Tuesday, Feb. 19, 2019 @ 9:53 am
Mountains, Fire, and Stars
I wake up two hours before my alarm. I get up and clamber down to the bathroom. I crawl back up into bed and lay there for a while. Roll over one way and hope for sleep. Roll over the other way and hope for sleep. Stare at the ceiling with reproach.
I put on my bathrobe and slippers. The house is a chilly sixteen degrees. Outside, at the woodpile, stacking wood into the canvas sling to bring it into the house. The stars are still out, and the mountains are luminescent across the valley. Crumpling paper, adding kindling, and then lighting the stack. Sitting back to watch the fire catch, listening for the satisfying crackle of the kindling igniting.

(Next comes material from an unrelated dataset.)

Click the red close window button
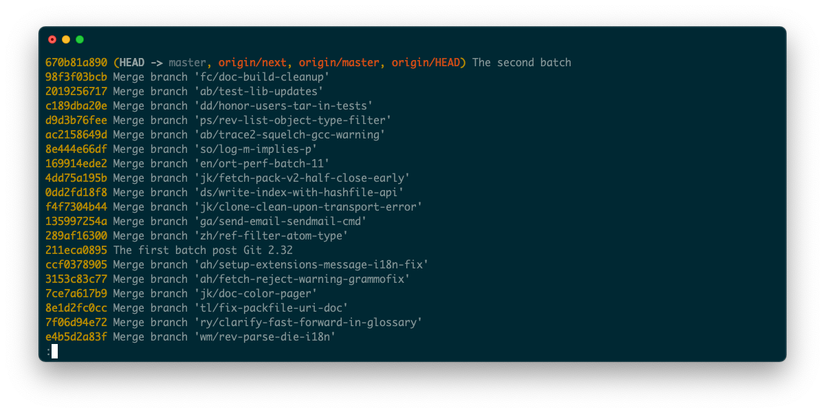Screen dimensions: 825x413 tap(52, 40)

I spend an hour making coffee and breakfast. Realize that I need to stop fighting these early mornings - maybe I can shift my schedule around and become one of those enviable bright-eyed five am types.

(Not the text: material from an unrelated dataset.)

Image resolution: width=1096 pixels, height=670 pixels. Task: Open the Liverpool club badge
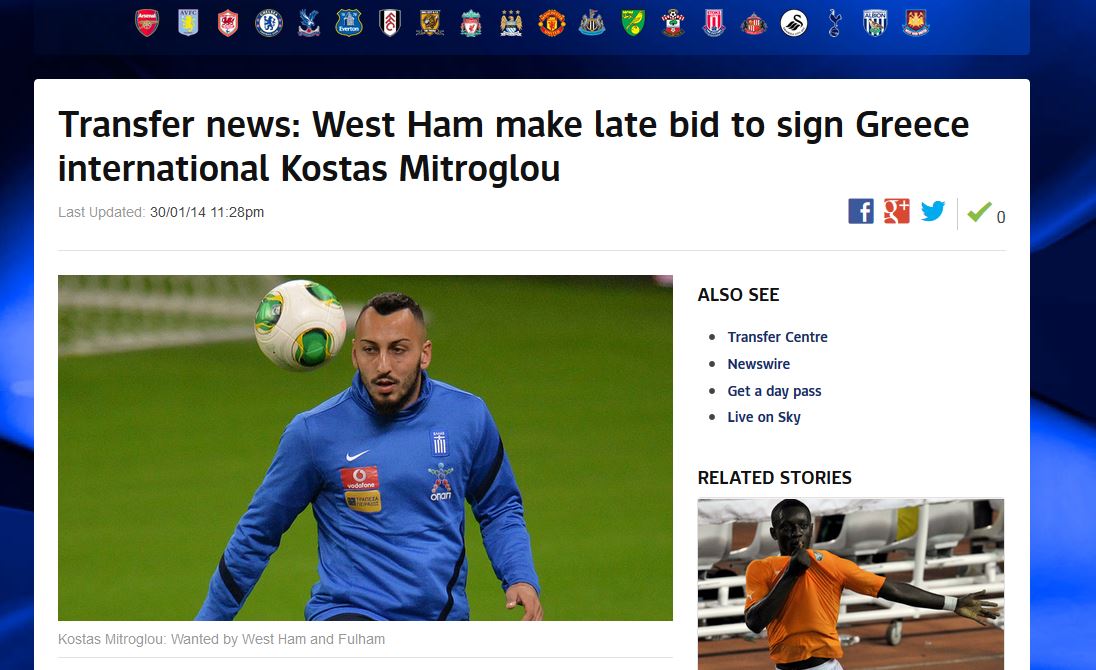coord(471,23)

Later, in the office, Josh and I have a chat. It's become our thing, these early morning heart-to-hearts. I give him the update. He responds with a few things and then pauses. Looks at me.
"You're going to be totally fine. Trust me."
I spend time sorting through a box of paperwork. Bills, taxes, etc. I make a neat stack of all of the counselling receipts. The resulting stack is thick. I find a note to myself, something that I brought into a counselling session.
"You're not going to get your needs met until you can listen to the words coming out of my mouth."
This was something that he'd said to me, over and over. Insisting that he was meeting my needs, that it was my fault that I was not feeling cared for, tended, seen, loved. I'd asked the counsellor how I could become a better listener.
I pick up the stack of receipts and the note. I carry it over to the woodstove, open the door, and shove the wad of paper into the blazing inferno. I close the door and watch it burn until there is nothing left.
I walk home from the grocery store at night. A ten-degree windchill pushes insistently at my face. I shuffle the groceries from one hand to the other, alternately tucking my free hand into its respective warm downy pocket of my coat.
The mountains are again luminescent. The rhythm of sunrise, sunset, and the drifting patterns of snow. I'm walking down the middle of an unplowed road, my boots squeaking on the dry snow.
I look up and see that the moon is full. Already the moon is full again. The moon reflects so much light that it ruins my night vision, casts my shadow across the snow. I stare into it until the shadowy parts appear. Orion hovers over the mountains to the west, the hunter, my protector. Standing behind me, beside me, helping me find my way safely through this lonely forest. (Thank you, M.)
The last full moon, during the eclipse, was when I found my courage. It was a similarly cold and clear night. I realize that I've been untethered from him - emotionally - for a full month. My body cycling through a month of growth and release.
Where will I be on the next full moon?